PGVariant (Product Group Variant)
A PGVariant is a specific variety or sub-type within a product group — used to identify goods at a finer level of detail than the product group alone allows. In an agricultural stock context, a PGVariant typically represents a crop variety (e.g. "Pannonikus" for wheat, "PR45D03" for rapeseed) or a quality grade designation. This granularity is important because different varieties of the same commodity can command different prices, carry different quality profiles, and require separate stock balances for accurate inventory management.
Partner
A Partner in the stock management context is a business entity involved in the physical flow of goods — primarily the farms and producers delivering commodities, the trading companies and buyers receiving them, and the logistics providers moving them in between. Partners are the who behind every contract, every transaction, and every payment in the stock system.
ProductGroup
A ProductGroup is the top-level commodity category under which articles (individual products) are organized. In an agricultural trading context, typical product groups represent broad commodity classes such as "Cereals", "Oilseeds", "Pulses", or "Specialty Crops". Every article belongs to exactly one product group, and this membership drives a range of downstream behaviors throughout the system.
StorePeriod
A StorePeriod is a named time window — such as a harvest season or a marketing year — used to categorize stock and contracts by the period in which goods were produced or stored. In the stock context this distinction is critical because the same commodity can exist in multiple periods simultaneously: last year's grain and this year's grain may both be physically present in the same warehouse but must be tracked, priced, and reported separately.
Trans (Transaction)
A Trans is the header document for a physical stock movement event — a goods receipt at intake, a goods issue on dispatch, or another warehouse operation that changes the inventory position. It acts as the organizational container under which all individual weighed or measured positions (TransPos) are grouped. A single transaction might represent a full truck delivery containing multiple positions with different articles, quality grades, or lot identifiers — all belonging to the same physical event at the weighbridge.

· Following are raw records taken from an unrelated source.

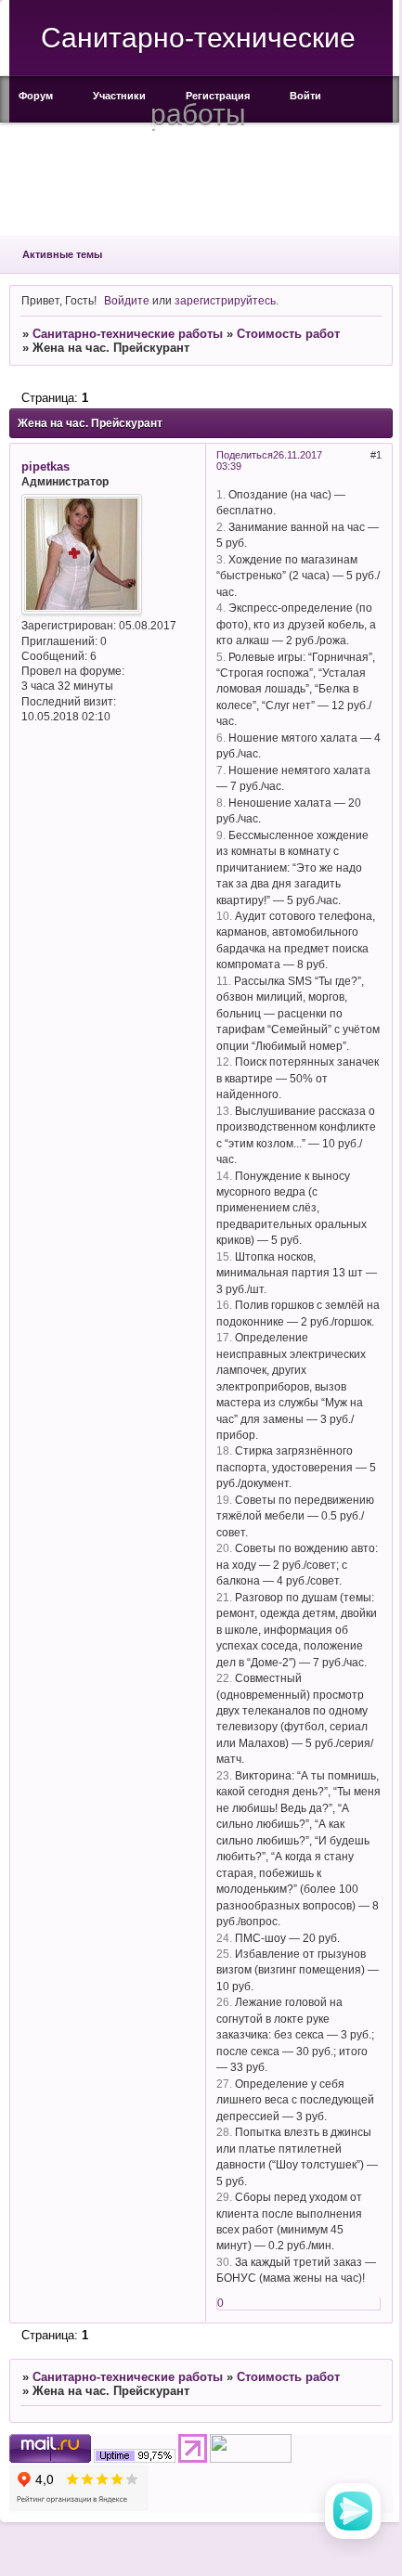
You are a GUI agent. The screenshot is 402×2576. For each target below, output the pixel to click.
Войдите (126, 300)
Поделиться (244, 454)
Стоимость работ (288, 334)
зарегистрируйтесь (225, 300)
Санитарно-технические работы (127, 334)
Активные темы (62, 254)
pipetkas (45, 466)
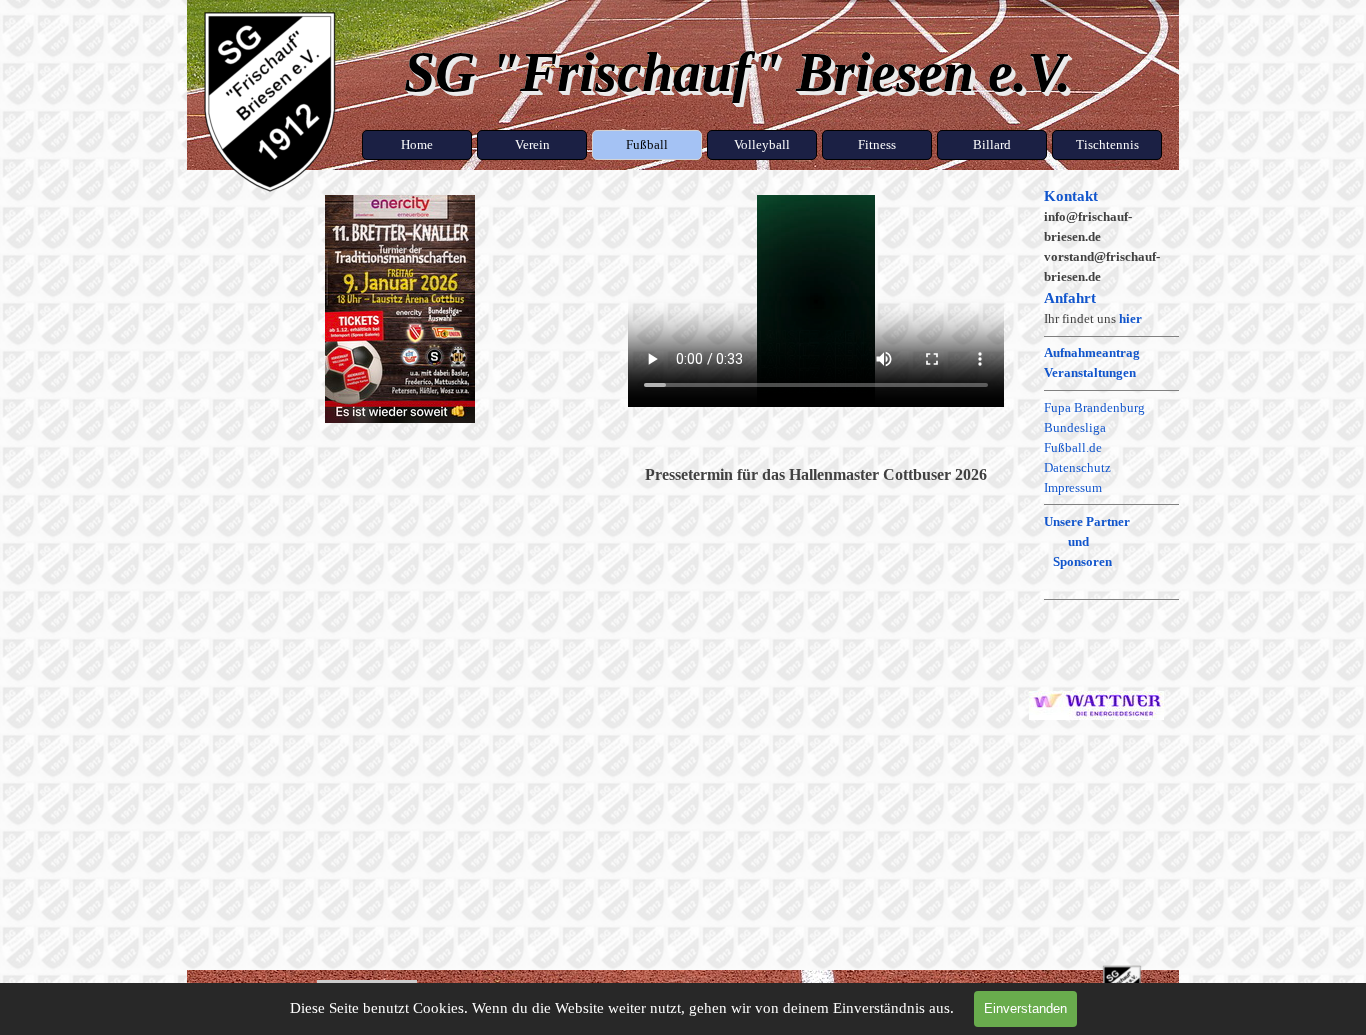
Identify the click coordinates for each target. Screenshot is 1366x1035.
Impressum (1073, 487)
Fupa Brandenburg (1094, 407)
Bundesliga (1075, 427)
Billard (992, 144)
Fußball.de (1073, 447)
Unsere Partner (1087, 521)
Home (417, 144)
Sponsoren (1082, 561)
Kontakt (1071, 196)
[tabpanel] (1111, 475)
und (1078, 541)
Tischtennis (1107, 144)
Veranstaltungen (1090, 372)
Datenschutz (1077, 467)
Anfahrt (1070, 298)
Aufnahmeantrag (1092, 352)
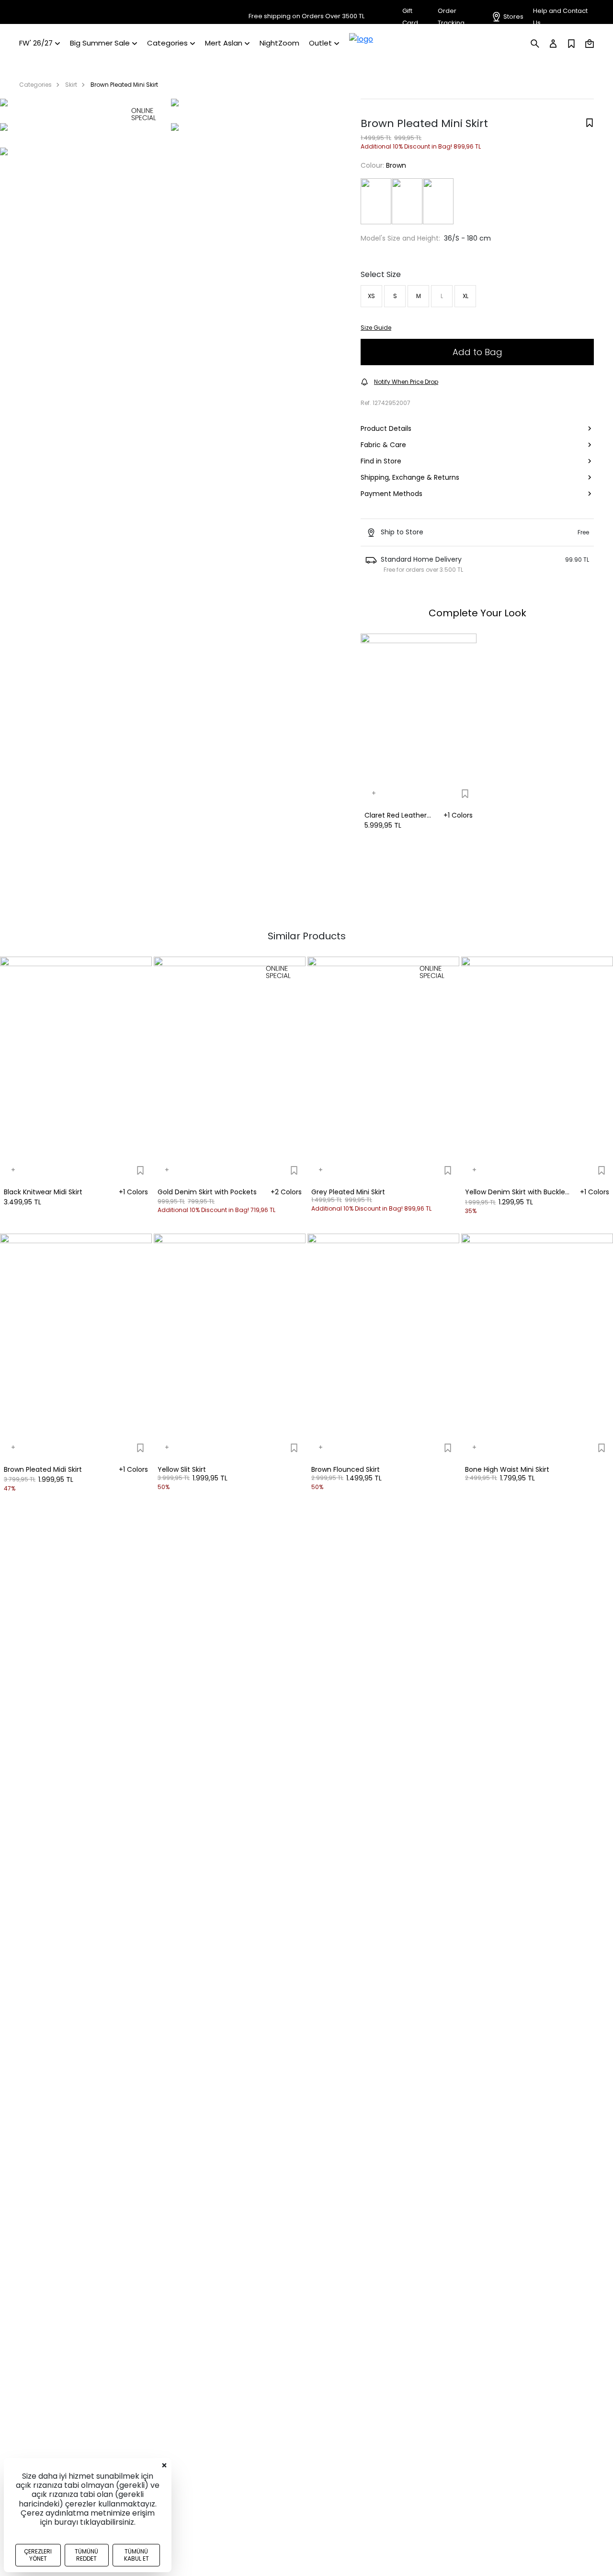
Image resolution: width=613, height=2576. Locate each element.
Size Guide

TransPos (Transaction Position)
A TransPos is a single weighed or measured item within a stock transaction — the line-level record of a physical goods movement. While the Trans header describes the overall event (who, when, which contract), each TransPos records the specifics of one particular batch or delivery unit within that event: which article, in what quantity, under what quality classification, and with what lot identifier. A single truck delivery might result in one Trans header and five TransPos records if five different lots or articles were weighed separately at the intake.